JTA: You’re doing an interesting loan right now for a client. What is it?

SD: It’s a loan for people who want to buy or refinance a home and tie in some funds for home repairs or remodeling into the mortgage. It’s not for anything structural like adding on a room, but for remodeling a kitchen or putting down new floors, it’s perfect. It’s called a 203K…

[He told me all the details, but I lost interest. If you want to know more, he’s happy to give you the whole scoop – Sdavis@envoymortgage.com]

JTA: That’s cool. Do you do normal loans too?

SD: I do everything.

JTA: What does your wife think about how sassy you are?

SD: She’s worse than me!

JTA: Oh my gosh, y’all are like a match made in Heaven. Are y’all the people who take one picture of your child every day of his life so you can have some flipbook thing at his high school graduation party?

SD: No. I just put pictures up on Facebook because our families live out of town.

JTA: Okay, I’ll give you that. I totally get it because my mom is all the time, “How’s Cowboy?” and I’m like, oh yeah I need to put up some more pictures of my dog. Alright Shane, thanks for your time. Now go answer all those phone calls!

Sassy Shane on the Phone

If you’d like to get sassed by Shane or view the Facebook album of his son’s whole life, you can find Shane’s info on my fancy Who’s Who page. And while you do that, I’m off to contact his old boss about hooking me up to meet Suri Cruise so she can help me go viral.

Office News and a Kindle Fire Winner

  • We all strolled in the office today to find this:

small desk

  • Nobody has owned up to it, but I think it’s one of the new folks’ attempts at making our office appear antiquey. Or else the Bosses have hired someone else we’ve yet to meet who is on the smallish side.
  • I’m sitting with Hayley in her cube today. This girl’s a maniac! I feel like I’m sitting in a call center. Except Hayley doesn’t have an accent.

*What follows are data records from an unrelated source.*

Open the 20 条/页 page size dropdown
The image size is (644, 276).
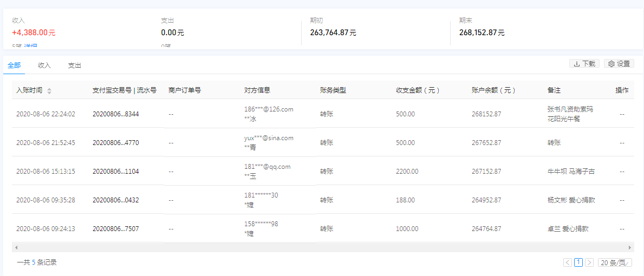614,262
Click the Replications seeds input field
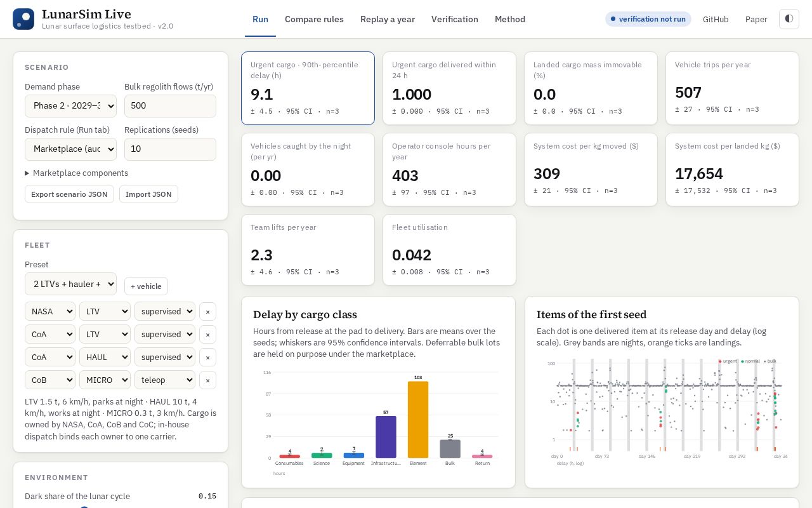The height and width of the screenshot is (508, 812). click(x=170, y=149)
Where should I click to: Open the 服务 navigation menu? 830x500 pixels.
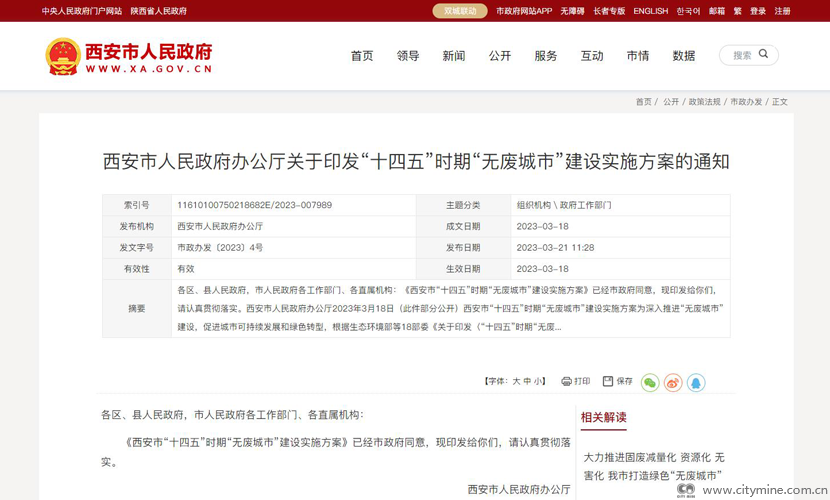pyautogui.click(x=546, y=56)
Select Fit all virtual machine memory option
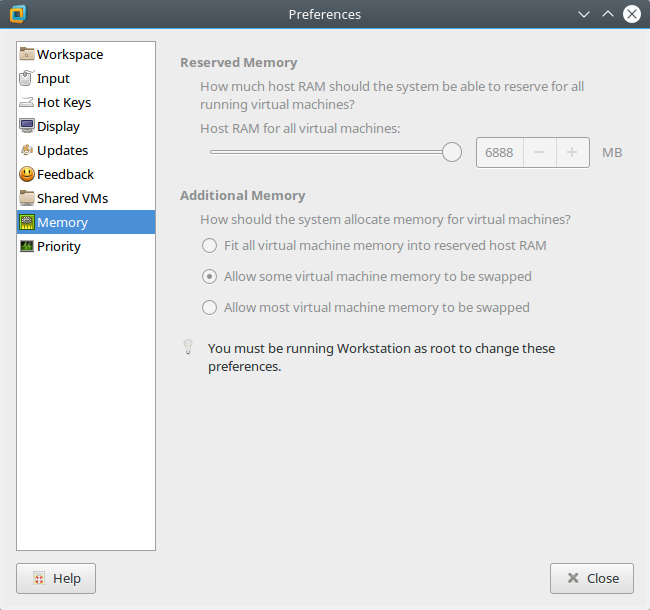 [209, 245]
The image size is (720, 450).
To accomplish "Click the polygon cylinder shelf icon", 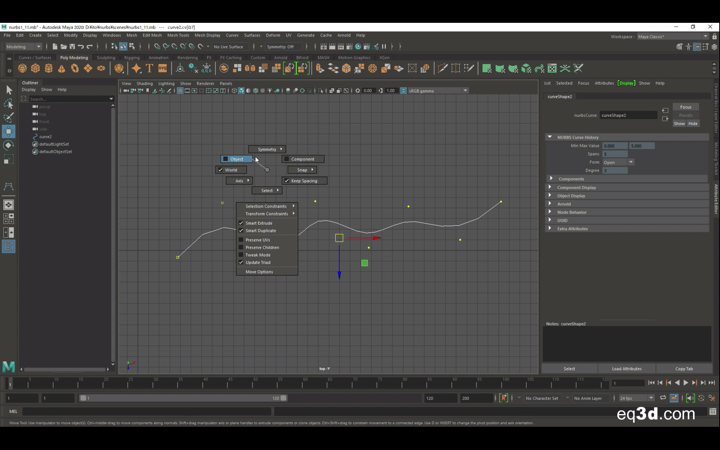I will tap(48, 69).
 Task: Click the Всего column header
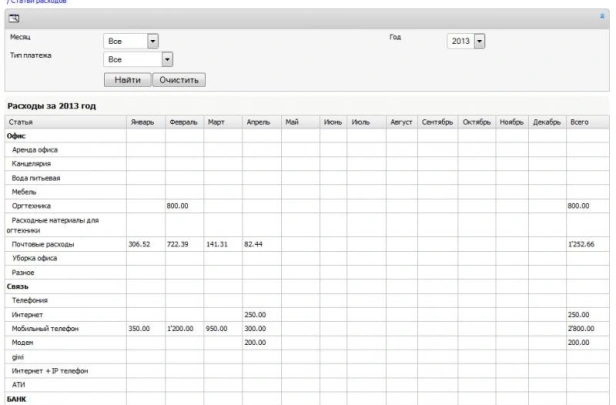[x=578, y=121]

And she’s explaining home loans to people and not answering questions about internet service.
  • Hipster Andie the Loan Coordinator has started baking cake balls for the mortgage bankers to bring to loan closings. They wrap up these cake balls in decorative boxes and present them to the borrower and borrower’s realtor, and now realtors across Houston are trying to score deals with us:
Cake Balls

You don’t get this many though. You get like four.

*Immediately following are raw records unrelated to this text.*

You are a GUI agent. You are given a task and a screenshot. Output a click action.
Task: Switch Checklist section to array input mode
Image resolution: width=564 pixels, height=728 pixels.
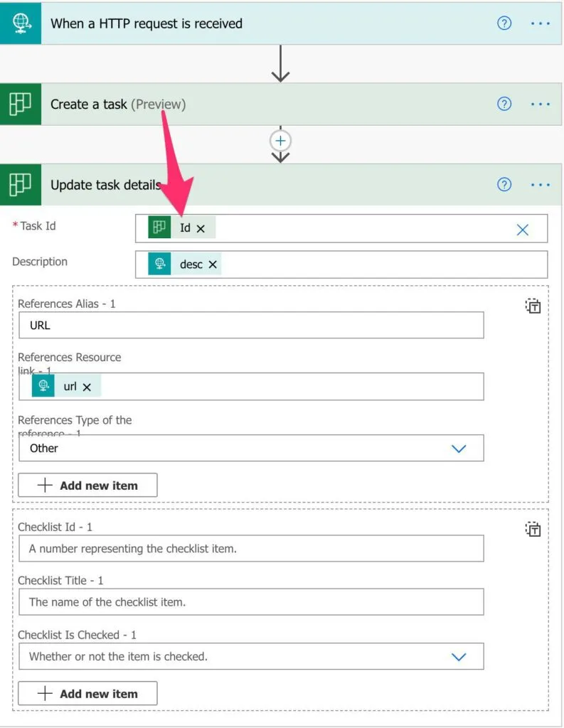[533, 529]
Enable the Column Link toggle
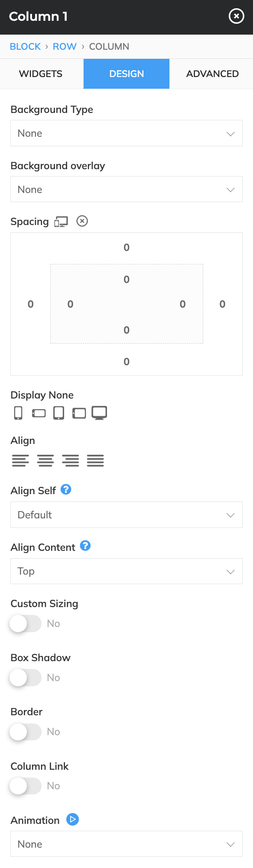This screenshot has width=253, height=868. (x=26, y=786)
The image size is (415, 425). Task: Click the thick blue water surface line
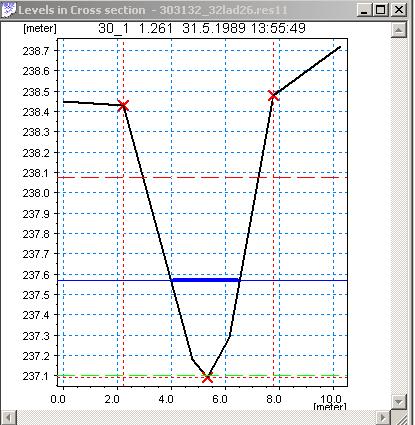click(x=206, y=280)
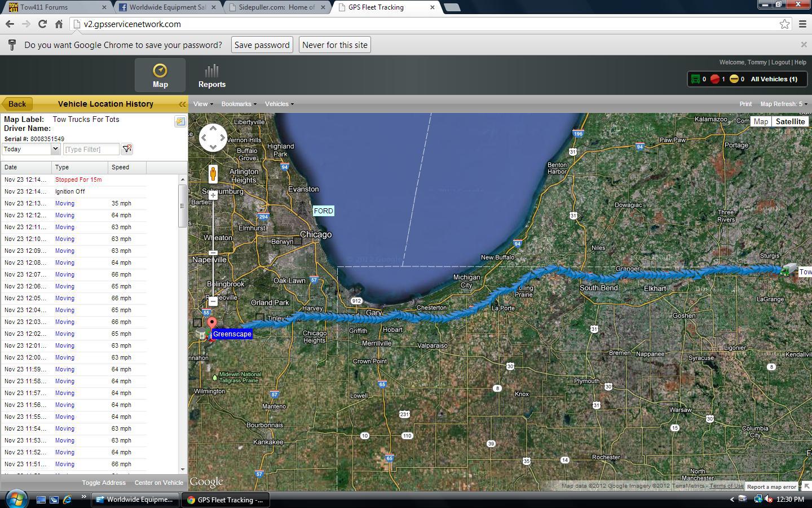This screenshot has width=812, height=508.
Task: Switch to Tow411 Forums tab
Action: pyautogui.click(x=54, y=7)
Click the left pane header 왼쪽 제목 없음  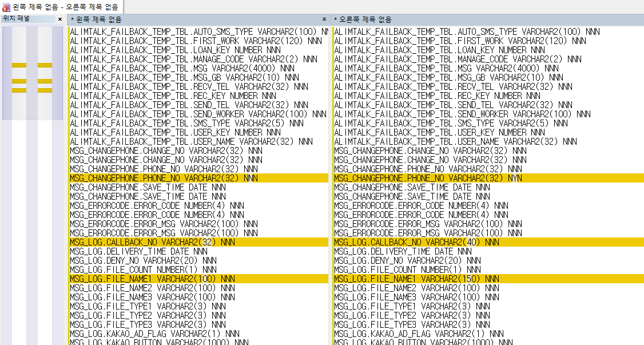pos(97,19)
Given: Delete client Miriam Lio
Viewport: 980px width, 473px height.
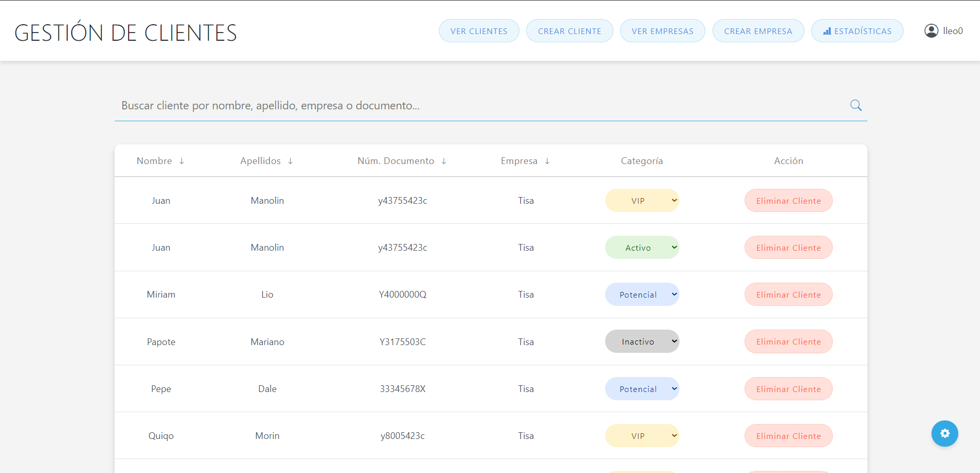Looking at the screenshot, I should tap(788, 295).
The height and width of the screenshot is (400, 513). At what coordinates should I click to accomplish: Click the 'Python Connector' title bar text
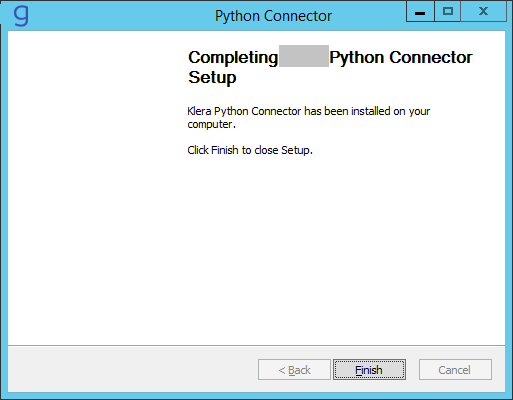tap(273, 16)
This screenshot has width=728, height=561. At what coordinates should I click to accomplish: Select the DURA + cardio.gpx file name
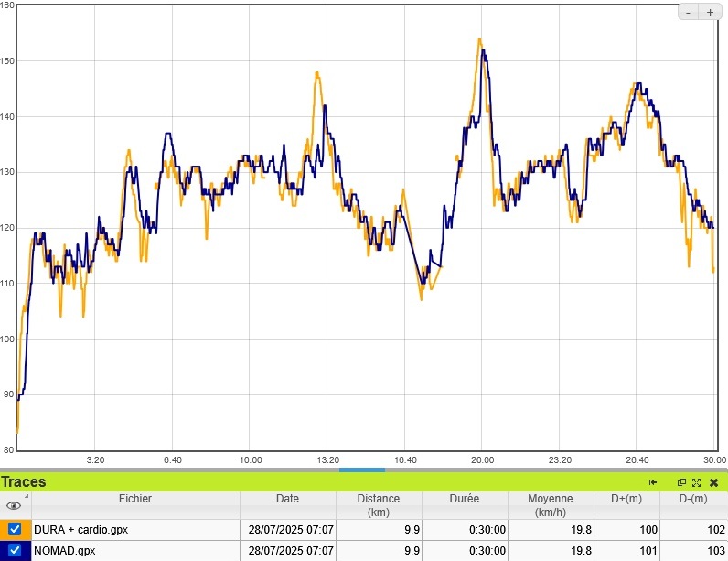coord(80,529)
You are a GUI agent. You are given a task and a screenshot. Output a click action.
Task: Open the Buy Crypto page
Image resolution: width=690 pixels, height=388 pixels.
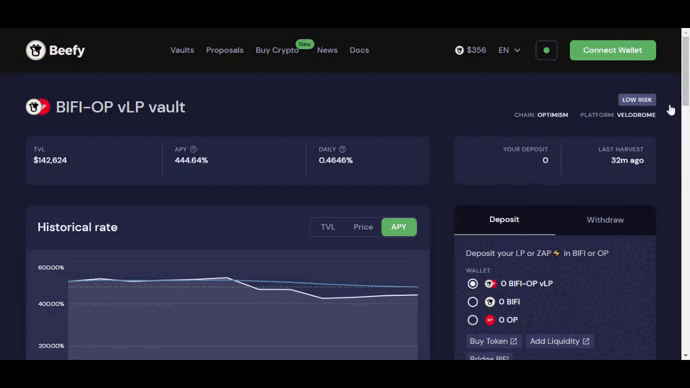click(277, 50)
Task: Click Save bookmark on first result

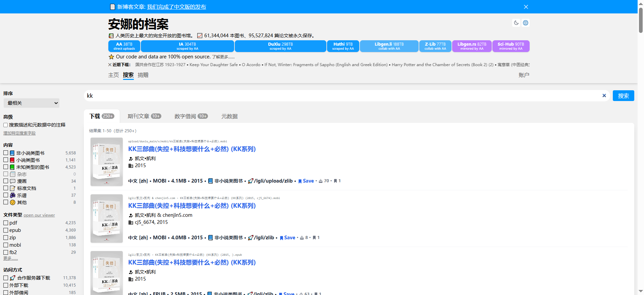Action: [x=306, y=181]
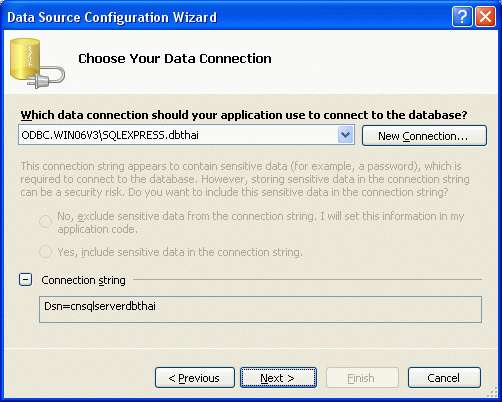The image size is (502, 402).
Task: Click the wizard title bar text
Action: tap(112, 17)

  • I close on my house next week. I locked in a wicked low interest rate (and not because I work here – they don’t even give me a desk) because I went with an adjustable rate. Here’s why. I reckon I’ll live in the house I’m buying for around 8 years. If I planned on staying there for the rest of my life, I would have secured a 30-year fixed. But this Just the Assistant is super smart, and since I plan to move or head west or build a new house or start living on the streets when I’m forty, I locked in a 7-year ARM. You can read what that is here.
  • James instituted a new office rule: For one hour each morning one lucky person in the office gets to choose the radio station we will listen to, loudly. They even wrote up a rotation and hung it on the fridge. Please note that I am not on the rotation. Please also note that I am going to vandalize the list later today.
  • DJs
  • Everybody is mad at this one service provider with whom we work (I can’t write who it is because they’ll fire me). All my co-workers are eating cupcakes to compensate for the anger. Rachelle claims she is hangry: hungry and angry.
  • V-Shaped Mortgage Banker Will got jealous that Online dater Jason won a prize last week and went off and won a prize of his own. It started when he took his family on a cruise, a Disney cruise. On this Disney cruise Will won a plaque that reads, “Beverage Family of the Week.” He’s been quite vague about how he won the award, but I’m thinking it has to do with heavy drinking. On a cruise. A Disney cruise. We’re all so proud of Will and his accomplishments. Will said, “With 3000 kids on a boat, you tend to drink.”
  • Booze Cruise
  • We drew a winner for the Kindle Fire HD. Hayley looks the most like Vanna White (in her prime) so I had her draw the winner:
  • Eli Torres
  • Congratulations Eli Torres! If you would like to donate your Kindle Fire HD to my Help Just the Assistant Purchase Bamboo Shades for Her New House Fund, please contact me directly. But if you’d like the stinky ole Kindle Fire, meet Online Dater Jason for coffee sometime soon and he’ll pass along the prize.
  • While I go bribe Eli with some of Andie’s cake balls, you all let me know your availability for helping me move. Please include vehicle type, bicep circumference, and overall fitness level. You may or may not be paid in the form of a child’s desk…

Fuddy C. Duddy

A few months ago I showed up at the office looking like a street dweller. It was the week after I returned from Rwanda and I was still grappling with feelings of guilt over the fact that I own more than one pair of pants and a blow-dryer. Plus I wanted to show off my new African headscarf and handmade beads. So that’s why I rolled in wearing some wrinkled wide-leg pants, an equally wrinkled t-shirt that, in a stroke of fashion genius, was the exact same color as my pants and a grandma sweater that didn’t match anything. Oh, and I hadn’t showered. Then I topped off the ensemble with my African headscarf and beads. And you want to know the first thing Hipster Andie the Loan Coordinator said to me when I came in? “You look SO cute.”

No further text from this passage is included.